Source data:
* * * * * * *
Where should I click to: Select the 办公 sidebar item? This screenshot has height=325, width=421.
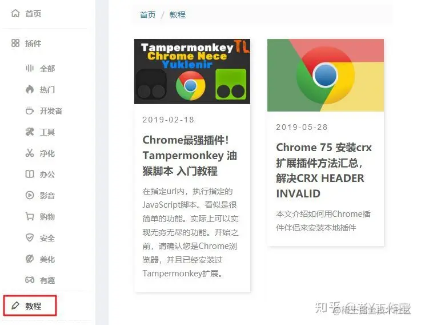point(47,175)
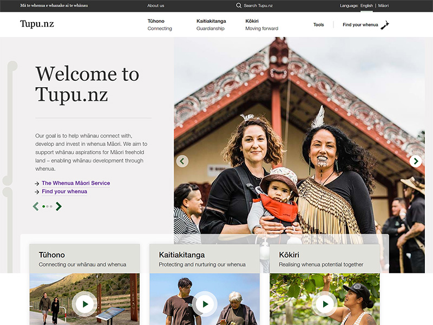Click the search magnifier icon
Screen dimensions: 433x325
click(239, 5)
* * * * * * *
ASSIGNMENT: Copy every record exactly, but skip the pictures.

OUTPUT:
Where should I click to: Select the 办公 sidebar item? This screenshot has height=325, width=421.
point(47,175)
Click the search magnifier icon
Screen dimensions: 433x325
click(239, 5)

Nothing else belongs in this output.